Что сделать: Продолжите текст о детстве в домике на склоне горы у тайги, начав сразу после его последнего предложения.

Исходный текст:
Домик наш стоял на склоне горы, в 20м от него на запад начинался лес - южное крыло тайги, которая тянулась до самого севера и сливалась там с сибирской тайгой. Восточный склон был скалистым, и там, говорят, водились змеи. Днем я любила там лежать на камнях в засаде, в надежде увидеть живую змею, но ни разу так и не удалось за 12 лет. Змею я впервые увидела в бутылке с китайской водкой. Сами понимаете, это не совсем то, что встретить хозяйку горы в ее собственных владениях. Заспиртованная змея не вызывала ни интереса, ни волнения. Воображение отказывалось воспринимать такую встречу, как чудо.
Зато других животных повидала в ту пору немало. У нас там всегда было очень тихо, и они не боялись выходить из глубины леса совсем близко к жилью. Любимым чтением были Бианки, Сладков, Паустовский и темно-зеленый том Детской энциклопедии - "Мир животных". Но летом я очень мало читала. Жизнь и без того была полна до краев.
На рассвете я охотилась за тучами, спящими на вершинах сопок, и собирала дикие травы. Потом отсыпалась до обеда, как и полагается настоящей "сове", а днем уходила в дальние экспедиции в разных направлениях - туда, где еще никогда не была, а может, и вообше никто не был до меня.
Места были практически безлюдны. Я никогда не боялась встретить людей, но если кто-то попадался, то, услыша издалека шаги и голоса, я успевала спрятаться, и меня ни разу никто не заметил. Первое время мои ровестницы-соседки набивались за компанию погулять, но это было совершенно невыносимо: уже через сотню метров им хотелось то попить, то поесть, то посидеть, они невыносимо много говорили, пугая тишину леса; да и вообще они не видели смысла в этом хождении туда-сюда без определенной намеченной и понятной цели. Поэтому после первых 2-3 совместных путешествий меня оставили в покое.
Вот сейчас подумала: странно, а я ведь никогда вообще не играла в нормальные детске игры. Жаль. Рисовала, читала, бродила по новым и старым местам в поисках открытий. Мои занятия абсолютно не нуждались в компании. Странно, что у меня без проблем появлялись друзья. Наверно, повезло. Мама шутила, что у меня душа Снуснумрика - это из книжки про Мумидол.

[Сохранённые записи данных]
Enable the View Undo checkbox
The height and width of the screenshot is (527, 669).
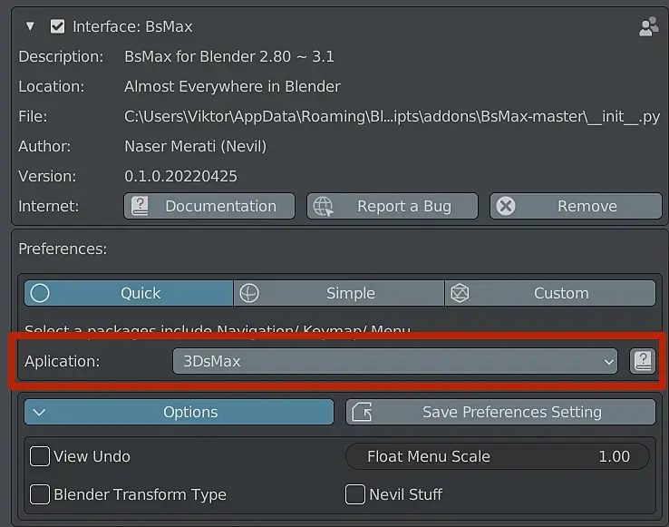point(40,456)
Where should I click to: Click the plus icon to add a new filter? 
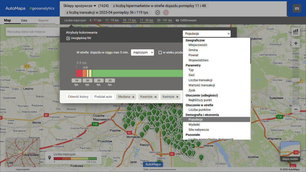coord(157,13)
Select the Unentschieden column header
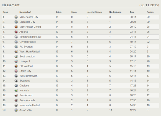The image size is (161, 116). [x=94, y=12]
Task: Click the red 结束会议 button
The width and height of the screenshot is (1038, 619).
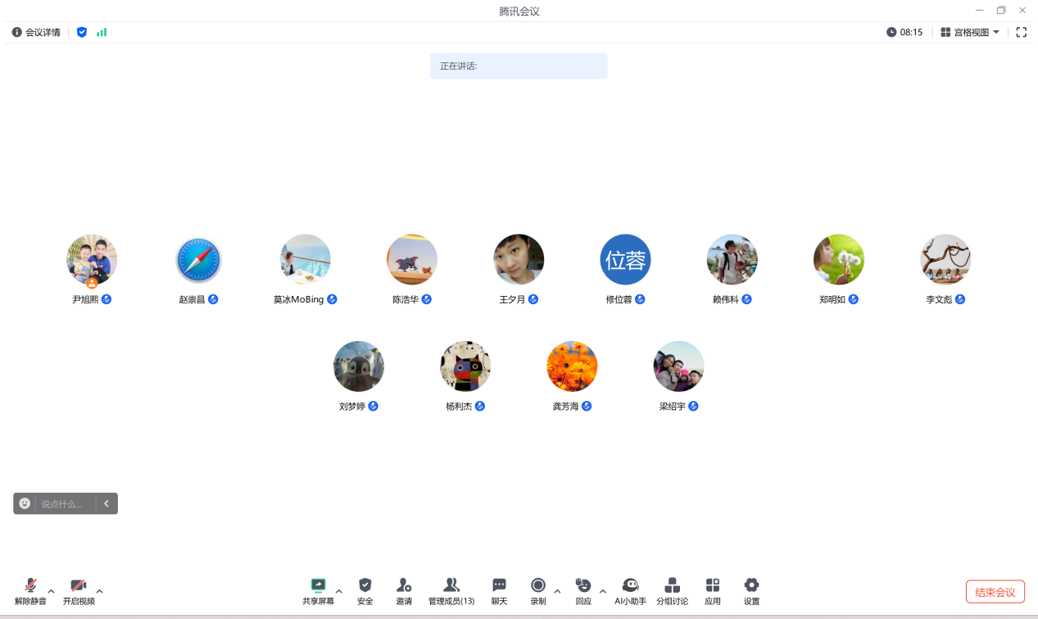Action: (x=995, y=592)
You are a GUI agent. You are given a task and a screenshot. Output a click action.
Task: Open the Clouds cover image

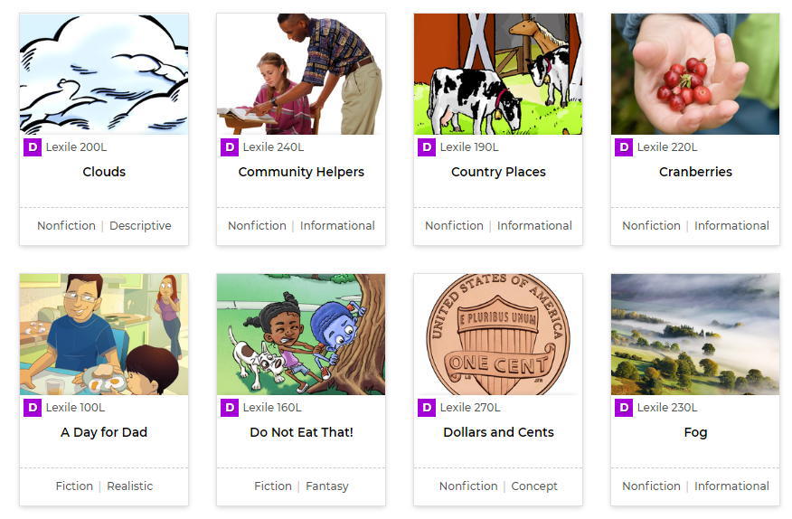coord(104,74)
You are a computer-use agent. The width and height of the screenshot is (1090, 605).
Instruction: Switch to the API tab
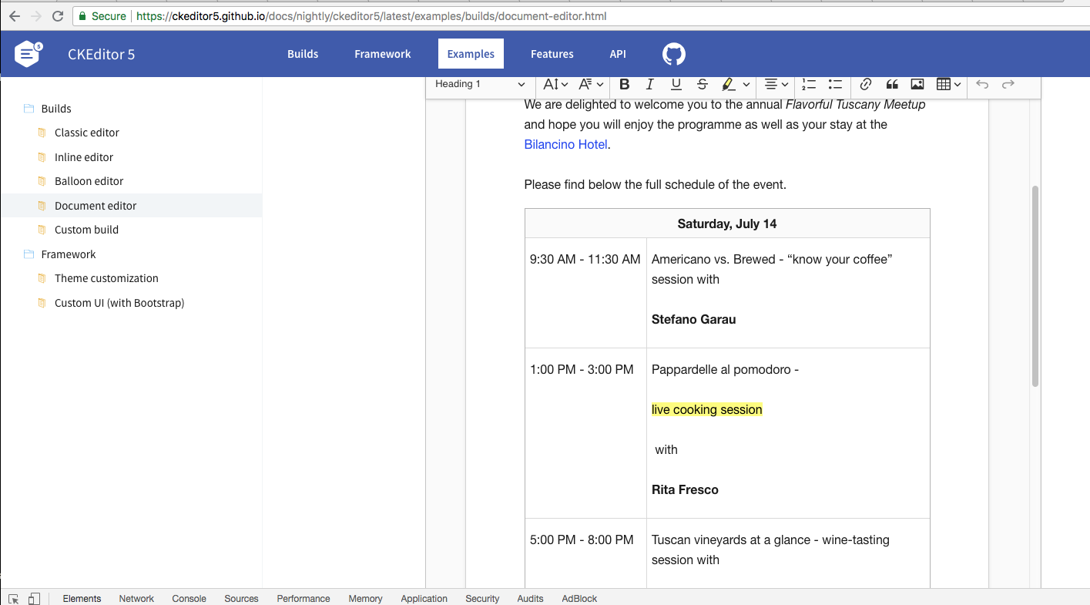coord(617,53)
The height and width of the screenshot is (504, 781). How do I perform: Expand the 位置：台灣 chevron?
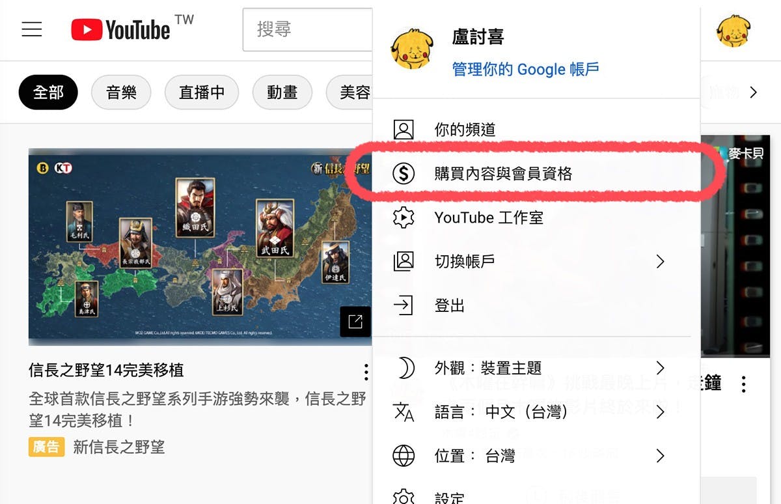click(x=661, y=455)
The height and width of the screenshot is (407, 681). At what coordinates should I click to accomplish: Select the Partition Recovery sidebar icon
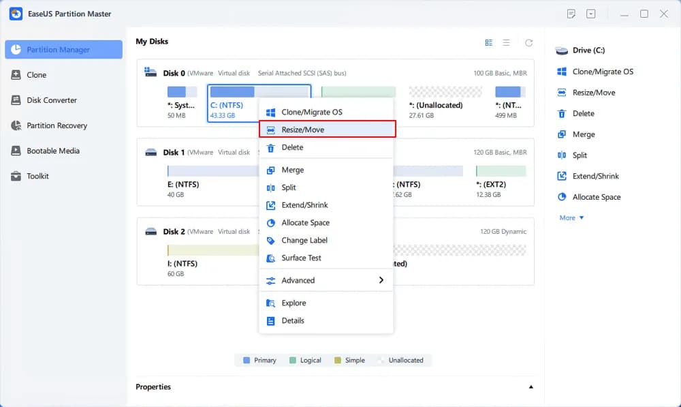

Ответ:
В отличие от Снуснумрика, я всегда думала, что когда-нибудь появится человек, с которым я поделюсь всем этим, и мы будем вместе бродить лунными ночами по склону горы или завороженно следовать за звездой, держась за руки. Но тут мне повезло меньше, чем с друзьями. Такой человек так и не появился. Очевидно, и не появится - мои ровестники уже успели обзавестись мягкими пузиками и радикулитами, и не видят никакого смысла в том, чтоб проводить ночь в тайге.
Да и сама я давно уже не бродила по залитому луной склону. Изменилось время, изменился запах ветра, изменились люди, и я пожалуй не рискну уйти ночью в сильно облысевшую тайгу - слишком много там бродит теперь по ночам разного народу, с которым лучше не встречаться. Неизменными остались только цветы и травы. Они все те же - заросли шиповника густо покрывают вершины сопок, переходя в подлесок. И все так же пахнут чабрец под полуденным солнцем и полынь, когда солнце опускается на западе. Из того, что было когда-то целым необьятным миром, которого я была маленькой частичкой, со мой остаются только несколько летних запахов и горстка сухих, твердых, налитых августовским солнцем ягод "собачьего носа". А эго разрослось в сьежившемся мирке, и заполнило комнату в железобетонной коробке. Но я бы, как прежде, обменяла любые блага цивилизации - даже не на юность, а на то ощущение бесконечной загадочности и доброты Вселенной, в которой мало людей и много неизведанных дорог.